Pendant près de 6 mois, 28 millions de voyeurs défilent sur les Invalides pour épier ces malheureux répartis dans une demi-douzaine de villages reconstitués. Les brochures expliquent aux visiteurs que leurs habitants vivent, travaillent et s'amusent exactement comme au pays. Il y a là des Arabes, des Kanaks, des Gabonais, des Congolais, des Javanais, des Sénégalais... Les visiteurs mais aussi les scientifiques se précipitent. Pour une fois qu'ils ont l'occasion d'observer, de palper, de parler à ces primitifs sans avoir à courir à l'autre extrémité du monde.
Fantasmes du Blanc
À
vrai dire, les villages ne sont pas construits avec un grand souci
d'authenticité. Décors, costumes, accessoires... sont censés représenter
leur "milieu naturel", mais tout est mis en scène, caricaturé,
stéréotypé. Par exemple, le village pahouin (tribu habitant la rive
droite de l'Ogooué) n'est pas habité par des Pahouins, mais par des
Adoumas et des Okandas. "Au premier abord, on ne percevra pas grande
différence entre ces deux races, et tous ces nègres sembleront
appartenir au même type", note alors le géographe et archéologue Louis
Rousselet. À propos du village sénégalais, le même auteur remarque :
"Ici, c'est la mare où nous voyons accroupie une des femmes du village,
dont les attributions sont de laver le linge des habitants. Et vous
pouvez être certains qu'elle ne chôme pas. Les nègres sont propres et
aiment à porter des vêtements toujours frais." Et s'il avait connu
Obama, il aurait pu ajouter qu'ils sont également blagueurs...
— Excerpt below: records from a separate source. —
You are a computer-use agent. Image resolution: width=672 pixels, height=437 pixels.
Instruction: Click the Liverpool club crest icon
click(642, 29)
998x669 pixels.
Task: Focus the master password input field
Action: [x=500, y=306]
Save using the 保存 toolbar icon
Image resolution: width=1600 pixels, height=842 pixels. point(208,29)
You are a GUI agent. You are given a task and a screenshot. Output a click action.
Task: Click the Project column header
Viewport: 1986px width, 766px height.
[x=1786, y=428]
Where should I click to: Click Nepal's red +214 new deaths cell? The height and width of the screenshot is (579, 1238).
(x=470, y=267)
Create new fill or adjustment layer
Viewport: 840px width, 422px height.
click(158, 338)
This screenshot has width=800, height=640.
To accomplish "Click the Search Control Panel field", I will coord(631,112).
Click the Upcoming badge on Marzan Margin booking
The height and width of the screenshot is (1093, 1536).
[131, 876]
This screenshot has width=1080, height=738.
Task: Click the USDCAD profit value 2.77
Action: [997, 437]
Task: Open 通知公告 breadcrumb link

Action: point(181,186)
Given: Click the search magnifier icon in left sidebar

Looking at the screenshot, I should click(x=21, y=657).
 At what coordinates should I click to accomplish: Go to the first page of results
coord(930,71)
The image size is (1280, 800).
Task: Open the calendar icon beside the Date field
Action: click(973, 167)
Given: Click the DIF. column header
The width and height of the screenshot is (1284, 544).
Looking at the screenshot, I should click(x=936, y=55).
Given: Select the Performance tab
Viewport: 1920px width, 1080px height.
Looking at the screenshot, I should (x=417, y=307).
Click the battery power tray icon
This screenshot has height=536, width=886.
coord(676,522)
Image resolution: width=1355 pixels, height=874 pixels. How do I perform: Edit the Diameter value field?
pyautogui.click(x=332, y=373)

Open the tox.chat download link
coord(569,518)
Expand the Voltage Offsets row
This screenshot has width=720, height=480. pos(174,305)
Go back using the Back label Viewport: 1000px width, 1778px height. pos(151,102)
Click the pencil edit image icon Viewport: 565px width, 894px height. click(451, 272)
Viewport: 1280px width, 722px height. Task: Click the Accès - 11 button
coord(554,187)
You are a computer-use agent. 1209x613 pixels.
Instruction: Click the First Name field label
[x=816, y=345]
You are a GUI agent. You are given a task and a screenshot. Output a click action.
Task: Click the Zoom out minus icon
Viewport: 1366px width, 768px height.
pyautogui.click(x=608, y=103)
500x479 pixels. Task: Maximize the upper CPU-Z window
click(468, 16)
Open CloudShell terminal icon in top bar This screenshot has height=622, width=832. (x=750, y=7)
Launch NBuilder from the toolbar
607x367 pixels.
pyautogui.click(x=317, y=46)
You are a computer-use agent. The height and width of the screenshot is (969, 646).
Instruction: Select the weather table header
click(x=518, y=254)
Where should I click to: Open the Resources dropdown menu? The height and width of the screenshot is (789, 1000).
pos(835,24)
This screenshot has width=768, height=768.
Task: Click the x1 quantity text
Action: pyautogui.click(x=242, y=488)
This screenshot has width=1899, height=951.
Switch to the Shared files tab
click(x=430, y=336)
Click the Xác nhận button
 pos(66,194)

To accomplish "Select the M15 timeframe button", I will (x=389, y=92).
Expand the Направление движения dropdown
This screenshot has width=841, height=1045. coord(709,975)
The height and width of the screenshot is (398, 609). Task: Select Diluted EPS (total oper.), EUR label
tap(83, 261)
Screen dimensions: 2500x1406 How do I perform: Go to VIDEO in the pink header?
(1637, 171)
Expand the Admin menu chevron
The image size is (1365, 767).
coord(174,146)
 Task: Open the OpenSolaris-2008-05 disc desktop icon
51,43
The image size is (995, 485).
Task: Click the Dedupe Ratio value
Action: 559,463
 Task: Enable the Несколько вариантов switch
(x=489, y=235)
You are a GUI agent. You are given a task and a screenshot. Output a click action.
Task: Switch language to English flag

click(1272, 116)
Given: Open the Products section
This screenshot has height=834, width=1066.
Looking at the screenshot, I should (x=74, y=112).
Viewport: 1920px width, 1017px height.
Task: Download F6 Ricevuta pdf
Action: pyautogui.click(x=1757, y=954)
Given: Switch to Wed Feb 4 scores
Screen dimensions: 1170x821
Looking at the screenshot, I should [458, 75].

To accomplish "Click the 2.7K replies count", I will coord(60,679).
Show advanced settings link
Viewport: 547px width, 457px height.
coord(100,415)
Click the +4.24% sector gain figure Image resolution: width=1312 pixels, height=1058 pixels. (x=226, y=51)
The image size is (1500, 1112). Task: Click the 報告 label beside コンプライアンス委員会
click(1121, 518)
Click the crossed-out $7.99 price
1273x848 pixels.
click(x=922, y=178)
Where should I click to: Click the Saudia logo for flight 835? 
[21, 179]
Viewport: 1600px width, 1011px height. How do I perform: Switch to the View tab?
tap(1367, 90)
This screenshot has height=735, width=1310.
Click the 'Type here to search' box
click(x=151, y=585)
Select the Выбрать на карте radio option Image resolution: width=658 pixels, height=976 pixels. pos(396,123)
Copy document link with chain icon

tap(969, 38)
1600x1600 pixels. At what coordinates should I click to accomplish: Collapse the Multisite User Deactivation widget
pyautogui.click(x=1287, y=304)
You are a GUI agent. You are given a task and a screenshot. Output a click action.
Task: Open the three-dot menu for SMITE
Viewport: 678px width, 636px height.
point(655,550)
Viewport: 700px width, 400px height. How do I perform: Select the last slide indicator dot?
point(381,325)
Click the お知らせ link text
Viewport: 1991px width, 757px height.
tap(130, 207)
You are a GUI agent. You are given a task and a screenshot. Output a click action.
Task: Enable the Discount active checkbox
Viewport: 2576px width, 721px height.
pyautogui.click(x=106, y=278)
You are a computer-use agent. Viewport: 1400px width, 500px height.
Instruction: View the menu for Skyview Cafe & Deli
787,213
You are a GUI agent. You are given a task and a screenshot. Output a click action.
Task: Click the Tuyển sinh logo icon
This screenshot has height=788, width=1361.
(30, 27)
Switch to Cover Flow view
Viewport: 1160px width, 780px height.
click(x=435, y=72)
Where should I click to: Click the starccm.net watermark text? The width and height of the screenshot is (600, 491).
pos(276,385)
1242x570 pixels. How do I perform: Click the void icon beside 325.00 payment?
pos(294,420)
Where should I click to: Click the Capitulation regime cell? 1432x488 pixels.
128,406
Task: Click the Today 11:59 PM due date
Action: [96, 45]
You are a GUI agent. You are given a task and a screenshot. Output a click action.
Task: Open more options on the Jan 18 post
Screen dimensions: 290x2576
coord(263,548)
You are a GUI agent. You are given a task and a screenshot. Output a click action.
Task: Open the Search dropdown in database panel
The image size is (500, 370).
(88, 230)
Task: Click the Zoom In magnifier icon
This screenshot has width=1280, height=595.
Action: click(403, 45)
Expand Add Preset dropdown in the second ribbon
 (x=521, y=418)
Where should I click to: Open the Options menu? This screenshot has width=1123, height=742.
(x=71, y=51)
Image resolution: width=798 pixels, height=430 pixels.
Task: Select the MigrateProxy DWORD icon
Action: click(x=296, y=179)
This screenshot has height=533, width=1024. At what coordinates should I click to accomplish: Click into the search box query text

On demande même parfois aux indigènes de jouer la comédie ! Ici, des femmes aux seins nus se livrent à des danses soi-disant guerrières. Là, des hommes battent tambours en inventant carrément des rituels pour l'occasion. Ce qui marche très bien auprès des visiteurs, ce sont les combats, forcément simulés... Pas question de décevoir le public venu chercher de l'exotisme. On leur demanderait presque de se bouffer entre eux juste pour confirmer aux Blancs qu'ils ont raison de les croire cannibales.
Liberté, égalité, fraternité
Pour autant, les indigènes présentés ne sont pas des comédiens engagés pour l'occasion. Ils ont été recrutés dans leurs pays d'origine par des imprésarios ou des chefs d'expédition, aidés souvent par des chefs de village, les fixeurs de l'époque. Ils sélectionnent les beaux spécimens, leur font passer de véritables castings. Le public de l'Exposition universelle se croit souvent au zoo, n'hésitant pas à railler à voix haute les traits simiesques. On compare ces sauvages à des singes, montrant du doigt leurs lèvres énormes, leur teint huileux, leurs cheveux crépus. D'ailleurs, comme devant la cage d'un singe, certains visiteurs jettent de la nourriture, des babioles. On a même surpris un touriste venu de Barcelone, lancer une banane... Beaucoup se moquent des indigènes malades, tremblant à la porte de leur case. Ils sont là pour se marrer, ils n'ont sûrement pas payé pour pleurer sur leur sort. Horrible... En marge de l'Exposition, loin du cadre officiel, des petits malins ont compris qu'il y avait de l'argent à se faire en exhibant eux aussi des sauvages. C'est le cas du Hollandais Godefroy, qui rassemble des Angolais rue Laffitte. Tandis qu'un certain Gravier installe 18 Accréens (des Ghanéens de la région d'Accra) au 62 quai de Billy (actuel quai Branly). Il les avait déjà montrés à Amsterdam en 1880, mais, fait curieux, ils étaient alors 23. Que sont devenus les cinq manquants ? Nombreux sont les participants à ce genre d'exhibition qui ne rentreront jamais chez eux, victimes de maladies occidentales comme la variole, la tuberculose... Des victimes collatérales.On oublie alors que l'Exposition universelle de 1889 est censée symboliser le centenaire de la prise de la Bastille, et la devise républicaine : liberté, égalité et fraternité.